Peter Testifies of Jesus Christ to Cornelius and Other Gentiles
Acts 10:36–43
36 The word which God sent unto the children of Israel, preaching peace by Jesus Christ: (he is Lord of all:)
37 That word, I say, ye know, which was published throughout all Judæa, and began from Galilee, after the baptism which John preached;
38 How God anointed Jesus of Nazareth with the Holy Ghost and with power: who went about doing good, and healing all that were oppressed of the devil; for God was with him.
39 And we are witnesses of all things which he did both in the land of the Jews, and in Jerusalem; whom they slew and hanged on a tree:
40 Him God raised up the third day, and shewed him openly;
41 Not to all the people, but unto witnesses chosen before of God, even to us, who did eat and drink with him after he rose from the dead.
42 And he commanded us to preach unto the people, and to testify that it is he which was ordained of God to be the Judge of quick and dead.
43 To him give all the prophets witness, that through his name whosoever believeth in him shall receive remission of sins.
Elder Bruce R. McConkie said:
“. . . Peter and his associates had the same obligation for their day that we have for ours: to carry the message of salvation to the ends of the earth. . . .
“. . . After he had taught the doctrines and after he had reasoned, he bore a personal witness of the truth and divinity of what he was presenting to his fellowmen; and the Lord prepared him to do just that by giving him spiritual experiences, by letting the power of the Holy Spirit rest upon him.

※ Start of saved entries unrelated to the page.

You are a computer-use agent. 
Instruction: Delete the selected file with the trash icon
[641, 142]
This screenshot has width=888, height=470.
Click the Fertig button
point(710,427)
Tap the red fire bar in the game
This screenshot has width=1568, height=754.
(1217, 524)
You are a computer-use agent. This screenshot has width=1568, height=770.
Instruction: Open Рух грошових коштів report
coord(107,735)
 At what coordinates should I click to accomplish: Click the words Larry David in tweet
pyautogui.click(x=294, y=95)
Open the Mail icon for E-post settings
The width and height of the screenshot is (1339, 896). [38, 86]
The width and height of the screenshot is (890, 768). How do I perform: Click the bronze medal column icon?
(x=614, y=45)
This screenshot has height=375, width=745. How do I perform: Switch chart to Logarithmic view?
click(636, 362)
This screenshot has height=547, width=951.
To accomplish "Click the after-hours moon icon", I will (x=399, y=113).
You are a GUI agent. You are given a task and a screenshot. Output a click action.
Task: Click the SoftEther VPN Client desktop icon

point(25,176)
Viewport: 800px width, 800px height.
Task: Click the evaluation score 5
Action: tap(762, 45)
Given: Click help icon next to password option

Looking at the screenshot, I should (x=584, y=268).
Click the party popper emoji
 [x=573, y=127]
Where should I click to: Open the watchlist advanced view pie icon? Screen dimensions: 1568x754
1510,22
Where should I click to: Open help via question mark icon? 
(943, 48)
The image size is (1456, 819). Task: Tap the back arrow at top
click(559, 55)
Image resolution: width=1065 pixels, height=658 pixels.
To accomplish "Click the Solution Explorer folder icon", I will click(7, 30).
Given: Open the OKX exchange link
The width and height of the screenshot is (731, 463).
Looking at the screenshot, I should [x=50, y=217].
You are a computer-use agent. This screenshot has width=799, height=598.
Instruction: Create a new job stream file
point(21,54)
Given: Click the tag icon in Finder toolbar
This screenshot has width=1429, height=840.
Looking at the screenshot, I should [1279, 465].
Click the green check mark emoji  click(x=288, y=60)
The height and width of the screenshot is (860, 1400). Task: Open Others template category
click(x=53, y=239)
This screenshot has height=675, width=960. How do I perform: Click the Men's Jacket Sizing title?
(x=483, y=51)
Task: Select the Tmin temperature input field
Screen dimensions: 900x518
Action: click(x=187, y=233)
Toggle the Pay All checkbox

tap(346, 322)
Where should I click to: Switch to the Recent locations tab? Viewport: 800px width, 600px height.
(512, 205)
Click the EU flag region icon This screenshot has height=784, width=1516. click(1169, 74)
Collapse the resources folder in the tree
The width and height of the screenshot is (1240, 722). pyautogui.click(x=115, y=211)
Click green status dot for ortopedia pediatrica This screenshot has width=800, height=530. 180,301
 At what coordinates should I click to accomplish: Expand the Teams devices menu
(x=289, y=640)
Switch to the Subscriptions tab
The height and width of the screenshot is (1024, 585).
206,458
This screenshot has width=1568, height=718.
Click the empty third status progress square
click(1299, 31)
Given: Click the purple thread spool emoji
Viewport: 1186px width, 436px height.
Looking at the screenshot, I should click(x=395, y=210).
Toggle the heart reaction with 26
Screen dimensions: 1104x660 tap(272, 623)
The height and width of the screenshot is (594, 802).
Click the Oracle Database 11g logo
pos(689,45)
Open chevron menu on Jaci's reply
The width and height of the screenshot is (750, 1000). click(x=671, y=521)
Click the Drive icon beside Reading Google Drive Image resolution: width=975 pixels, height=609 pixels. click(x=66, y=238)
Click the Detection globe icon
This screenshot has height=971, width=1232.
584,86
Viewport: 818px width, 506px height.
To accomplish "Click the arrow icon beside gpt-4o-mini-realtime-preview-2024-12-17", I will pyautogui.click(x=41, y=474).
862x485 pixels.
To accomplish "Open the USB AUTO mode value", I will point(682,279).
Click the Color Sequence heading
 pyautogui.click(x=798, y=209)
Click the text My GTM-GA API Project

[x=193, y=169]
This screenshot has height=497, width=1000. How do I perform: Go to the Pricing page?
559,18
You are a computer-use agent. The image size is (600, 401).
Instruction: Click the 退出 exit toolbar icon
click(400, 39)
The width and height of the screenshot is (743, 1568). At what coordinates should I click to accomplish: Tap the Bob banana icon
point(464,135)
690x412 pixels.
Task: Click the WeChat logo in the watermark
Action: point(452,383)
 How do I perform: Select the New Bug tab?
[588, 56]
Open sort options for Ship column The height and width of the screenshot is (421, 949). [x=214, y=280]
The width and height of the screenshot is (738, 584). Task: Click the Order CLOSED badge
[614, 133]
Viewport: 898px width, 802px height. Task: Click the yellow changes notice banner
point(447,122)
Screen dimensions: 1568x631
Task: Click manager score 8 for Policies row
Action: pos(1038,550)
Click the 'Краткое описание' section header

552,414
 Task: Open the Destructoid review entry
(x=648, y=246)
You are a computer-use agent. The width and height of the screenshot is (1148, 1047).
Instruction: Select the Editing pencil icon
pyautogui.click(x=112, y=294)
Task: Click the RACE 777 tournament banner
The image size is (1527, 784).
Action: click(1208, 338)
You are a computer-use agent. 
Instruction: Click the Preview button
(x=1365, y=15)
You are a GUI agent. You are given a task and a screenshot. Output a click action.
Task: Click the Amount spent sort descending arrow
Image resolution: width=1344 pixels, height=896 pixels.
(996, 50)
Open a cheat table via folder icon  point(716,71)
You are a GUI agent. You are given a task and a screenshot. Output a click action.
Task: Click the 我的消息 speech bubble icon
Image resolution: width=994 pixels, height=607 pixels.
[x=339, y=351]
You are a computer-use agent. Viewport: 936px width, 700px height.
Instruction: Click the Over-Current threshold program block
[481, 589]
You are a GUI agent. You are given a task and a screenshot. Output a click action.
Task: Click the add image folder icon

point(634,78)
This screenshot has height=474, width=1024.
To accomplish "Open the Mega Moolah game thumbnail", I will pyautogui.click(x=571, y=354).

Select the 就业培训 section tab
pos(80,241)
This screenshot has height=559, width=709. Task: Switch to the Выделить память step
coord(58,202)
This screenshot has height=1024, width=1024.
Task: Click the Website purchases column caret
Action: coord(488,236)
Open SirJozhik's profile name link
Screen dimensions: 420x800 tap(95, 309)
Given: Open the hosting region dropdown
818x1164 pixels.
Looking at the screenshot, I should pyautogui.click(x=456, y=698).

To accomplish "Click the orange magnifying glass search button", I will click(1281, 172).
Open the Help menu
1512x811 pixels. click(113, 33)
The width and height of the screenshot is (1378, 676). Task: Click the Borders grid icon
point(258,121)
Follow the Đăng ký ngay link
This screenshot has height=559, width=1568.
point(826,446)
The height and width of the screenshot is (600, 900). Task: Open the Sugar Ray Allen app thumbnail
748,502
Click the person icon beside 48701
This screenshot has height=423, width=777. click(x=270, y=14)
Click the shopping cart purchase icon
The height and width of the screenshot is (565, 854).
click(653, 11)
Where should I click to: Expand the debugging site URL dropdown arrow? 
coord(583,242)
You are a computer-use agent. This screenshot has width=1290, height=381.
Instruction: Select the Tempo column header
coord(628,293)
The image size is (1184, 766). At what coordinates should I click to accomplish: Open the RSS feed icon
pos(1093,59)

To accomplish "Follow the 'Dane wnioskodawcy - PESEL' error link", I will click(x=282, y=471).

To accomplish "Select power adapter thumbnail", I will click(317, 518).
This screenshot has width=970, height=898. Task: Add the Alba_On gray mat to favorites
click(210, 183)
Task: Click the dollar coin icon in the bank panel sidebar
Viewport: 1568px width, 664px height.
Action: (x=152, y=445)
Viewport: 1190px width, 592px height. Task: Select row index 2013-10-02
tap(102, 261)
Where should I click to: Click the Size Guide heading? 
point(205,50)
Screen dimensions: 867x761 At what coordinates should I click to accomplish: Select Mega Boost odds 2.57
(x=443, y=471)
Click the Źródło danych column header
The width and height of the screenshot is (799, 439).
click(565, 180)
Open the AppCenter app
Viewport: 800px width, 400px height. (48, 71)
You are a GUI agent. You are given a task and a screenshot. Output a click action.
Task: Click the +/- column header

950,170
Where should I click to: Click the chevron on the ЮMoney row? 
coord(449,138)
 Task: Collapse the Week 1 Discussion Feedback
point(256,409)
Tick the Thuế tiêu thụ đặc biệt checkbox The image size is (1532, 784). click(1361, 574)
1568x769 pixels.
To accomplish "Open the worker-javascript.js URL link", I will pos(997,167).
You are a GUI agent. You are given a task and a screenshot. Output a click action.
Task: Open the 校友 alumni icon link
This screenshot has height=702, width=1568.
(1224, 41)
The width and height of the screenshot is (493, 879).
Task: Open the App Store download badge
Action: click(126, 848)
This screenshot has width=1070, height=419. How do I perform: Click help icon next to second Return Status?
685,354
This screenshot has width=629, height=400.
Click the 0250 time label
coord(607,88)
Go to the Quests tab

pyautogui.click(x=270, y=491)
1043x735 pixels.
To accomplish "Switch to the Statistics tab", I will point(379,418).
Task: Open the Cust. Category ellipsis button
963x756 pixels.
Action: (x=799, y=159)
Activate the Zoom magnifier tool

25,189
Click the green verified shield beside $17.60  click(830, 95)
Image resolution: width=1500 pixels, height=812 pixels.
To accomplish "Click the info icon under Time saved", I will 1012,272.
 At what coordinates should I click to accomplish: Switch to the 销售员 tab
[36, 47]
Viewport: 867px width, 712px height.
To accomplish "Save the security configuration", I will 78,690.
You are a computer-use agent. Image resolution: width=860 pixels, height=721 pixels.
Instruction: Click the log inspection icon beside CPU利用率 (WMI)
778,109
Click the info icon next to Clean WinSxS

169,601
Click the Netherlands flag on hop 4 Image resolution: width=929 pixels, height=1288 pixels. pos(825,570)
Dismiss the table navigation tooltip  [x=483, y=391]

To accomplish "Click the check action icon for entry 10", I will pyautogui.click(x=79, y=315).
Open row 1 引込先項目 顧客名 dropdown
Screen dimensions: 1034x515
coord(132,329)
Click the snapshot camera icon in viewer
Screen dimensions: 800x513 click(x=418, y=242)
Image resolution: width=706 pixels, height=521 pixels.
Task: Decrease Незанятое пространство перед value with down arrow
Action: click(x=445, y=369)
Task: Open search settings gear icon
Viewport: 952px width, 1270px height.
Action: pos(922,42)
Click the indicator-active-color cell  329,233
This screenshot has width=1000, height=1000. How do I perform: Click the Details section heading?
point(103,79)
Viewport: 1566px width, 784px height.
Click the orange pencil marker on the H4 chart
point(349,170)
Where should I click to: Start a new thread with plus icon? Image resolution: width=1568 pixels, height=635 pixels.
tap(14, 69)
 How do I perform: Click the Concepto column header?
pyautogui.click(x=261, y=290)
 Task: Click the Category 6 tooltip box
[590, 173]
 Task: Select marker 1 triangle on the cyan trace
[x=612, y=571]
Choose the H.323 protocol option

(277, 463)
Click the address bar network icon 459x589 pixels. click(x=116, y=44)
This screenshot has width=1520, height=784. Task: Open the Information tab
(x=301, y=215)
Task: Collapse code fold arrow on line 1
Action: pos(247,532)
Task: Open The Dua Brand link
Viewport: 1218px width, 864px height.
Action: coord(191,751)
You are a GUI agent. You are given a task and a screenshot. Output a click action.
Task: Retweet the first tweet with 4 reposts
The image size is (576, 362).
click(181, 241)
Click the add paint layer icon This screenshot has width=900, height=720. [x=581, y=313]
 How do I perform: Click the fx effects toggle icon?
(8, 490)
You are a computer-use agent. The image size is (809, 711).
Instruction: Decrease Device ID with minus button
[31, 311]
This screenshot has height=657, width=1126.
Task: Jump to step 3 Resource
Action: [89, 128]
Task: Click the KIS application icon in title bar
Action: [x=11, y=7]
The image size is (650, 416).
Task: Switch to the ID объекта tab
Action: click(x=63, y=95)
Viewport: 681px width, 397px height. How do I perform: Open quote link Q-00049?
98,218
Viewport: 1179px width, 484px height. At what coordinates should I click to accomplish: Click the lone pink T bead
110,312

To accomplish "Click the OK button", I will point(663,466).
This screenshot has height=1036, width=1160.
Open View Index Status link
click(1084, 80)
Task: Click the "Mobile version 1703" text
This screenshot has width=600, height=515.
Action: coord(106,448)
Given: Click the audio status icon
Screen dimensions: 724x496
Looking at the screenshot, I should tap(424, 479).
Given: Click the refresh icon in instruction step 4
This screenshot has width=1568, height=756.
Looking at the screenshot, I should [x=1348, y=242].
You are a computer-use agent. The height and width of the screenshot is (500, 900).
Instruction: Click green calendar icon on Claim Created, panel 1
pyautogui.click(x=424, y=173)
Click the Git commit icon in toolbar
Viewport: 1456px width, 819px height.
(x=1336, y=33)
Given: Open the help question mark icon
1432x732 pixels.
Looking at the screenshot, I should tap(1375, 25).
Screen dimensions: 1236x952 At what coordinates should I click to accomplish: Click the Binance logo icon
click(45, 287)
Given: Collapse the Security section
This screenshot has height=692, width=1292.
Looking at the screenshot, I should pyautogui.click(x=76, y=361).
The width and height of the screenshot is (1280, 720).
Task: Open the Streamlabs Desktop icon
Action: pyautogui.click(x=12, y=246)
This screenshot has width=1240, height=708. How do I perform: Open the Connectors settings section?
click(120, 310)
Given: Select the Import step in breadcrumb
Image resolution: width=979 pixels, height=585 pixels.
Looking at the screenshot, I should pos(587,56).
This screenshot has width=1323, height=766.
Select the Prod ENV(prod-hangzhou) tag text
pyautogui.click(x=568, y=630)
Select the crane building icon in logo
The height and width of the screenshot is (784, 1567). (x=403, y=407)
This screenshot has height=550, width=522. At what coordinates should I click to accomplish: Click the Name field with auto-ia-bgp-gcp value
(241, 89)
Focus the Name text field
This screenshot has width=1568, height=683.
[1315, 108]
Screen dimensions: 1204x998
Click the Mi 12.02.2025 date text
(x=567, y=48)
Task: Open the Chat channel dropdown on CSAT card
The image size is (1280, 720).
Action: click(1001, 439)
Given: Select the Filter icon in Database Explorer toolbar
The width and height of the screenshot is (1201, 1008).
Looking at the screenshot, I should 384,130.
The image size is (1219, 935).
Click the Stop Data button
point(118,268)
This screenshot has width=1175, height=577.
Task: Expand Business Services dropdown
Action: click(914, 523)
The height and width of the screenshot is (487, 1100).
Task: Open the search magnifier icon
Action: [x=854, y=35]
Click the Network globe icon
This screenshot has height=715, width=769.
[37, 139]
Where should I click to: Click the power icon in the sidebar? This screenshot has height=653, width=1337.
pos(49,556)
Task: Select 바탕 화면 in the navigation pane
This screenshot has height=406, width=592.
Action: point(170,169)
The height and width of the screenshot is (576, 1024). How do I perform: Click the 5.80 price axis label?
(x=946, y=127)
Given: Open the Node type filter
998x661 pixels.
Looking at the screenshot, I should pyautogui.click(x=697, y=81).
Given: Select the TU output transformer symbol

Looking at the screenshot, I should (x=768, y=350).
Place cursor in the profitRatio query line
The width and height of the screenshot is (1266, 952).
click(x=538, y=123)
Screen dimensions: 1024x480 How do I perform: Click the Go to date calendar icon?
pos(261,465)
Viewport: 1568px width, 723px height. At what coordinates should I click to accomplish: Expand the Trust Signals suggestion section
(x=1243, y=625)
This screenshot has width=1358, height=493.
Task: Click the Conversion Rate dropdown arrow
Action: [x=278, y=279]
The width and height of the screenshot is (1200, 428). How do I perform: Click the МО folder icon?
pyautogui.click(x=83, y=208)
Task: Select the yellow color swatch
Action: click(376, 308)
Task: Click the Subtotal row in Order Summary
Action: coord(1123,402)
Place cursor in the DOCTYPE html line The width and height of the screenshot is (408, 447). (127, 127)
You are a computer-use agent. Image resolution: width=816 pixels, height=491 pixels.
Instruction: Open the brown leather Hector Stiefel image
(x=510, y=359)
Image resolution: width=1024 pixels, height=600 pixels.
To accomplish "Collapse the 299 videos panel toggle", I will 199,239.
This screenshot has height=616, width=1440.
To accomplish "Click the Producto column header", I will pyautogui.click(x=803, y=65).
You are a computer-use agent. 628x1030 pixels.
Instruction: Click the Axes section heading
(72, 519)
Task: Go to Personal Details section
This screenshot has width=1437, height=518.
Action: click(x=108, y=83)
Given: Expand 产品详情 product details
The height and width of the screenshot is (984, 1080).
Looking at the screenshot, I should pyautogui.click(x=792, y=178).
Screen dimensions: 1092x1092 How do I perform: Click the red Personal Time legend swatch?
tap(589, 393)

“You will recall, for instance, that Peter and some others of the Twelve and a small group of Saints were assembled in an upper room; that the Lord Jesus appeared; that the people there assembled were terrified and affrighted; and that the Lord said to them: ‘Why are ye troubled? and why do thoughts arise in your hearts? Behold my hands and my feet, that it is I myself: handle me, and see; for a spirit hath not flesh and bones, as ye see me have’ (Luke 24:38–39). Then they stretched forth their hands and felt the wound marks that scarred His body. He called for meat and ate it before them. . . .
“All this was done to show that Jesus had come forth from the tomb with a tangible body. It was the Lord’s way of giving to Peter and his associates a witness of the truth and divinity of His divine Sonship. If He rose from the dead, He was the Son of God; if He was the Son of God, then the gospel of salvation they were proclaiming was true; and so their obligation was to establish in the minds of men that Jesus rose from the dead. Now as I say, they might have attempted to do this by quoting Isaiah, or reasoning out of the revelations, which of course they did; but having so done, they then had to bear a personal witness; and I now read a sample of such a witness that Peter bore. He said to a group of assembled Gentiles: [Acts 10:36–43]. . . .
“Now Peter could have reasoned at great length, and after having so done people could have argued with him and said, ‘You don’t understand the scriptures. Your interpretations are in error. This or that is wrong.’ But you can’t argue with a testimony, and so after Peter had reasoned, if he then said to them, as he must have done in substance and in thought content on many occasions, if he said to them, ‘I was in an upper room. The Lord Jesus came through the wall. He appeared to us. I recognized Him. He was the same person with whom I had labored and traveled for three and a half years. He is the person who lived in my home in Capernaum. I then felt the nail marks in His hands and in His feet. I thrust my hand into His side. I was there when He ate food and drank before us. I know He is the Son of God. The Holy Spirit of God has borne this witness to my soul’—if he said this to them, there was nothing left to debate. You can’t argue with that kind of a presentation. You can say, as Festus said to Paul: ‘Thou art beside thyself; much learning doth make thee mad’ (Acts 26:24), but in the final analysis all you can do is accept or reject the witness that is borne. It is either true or it is false. There is no middle ground.”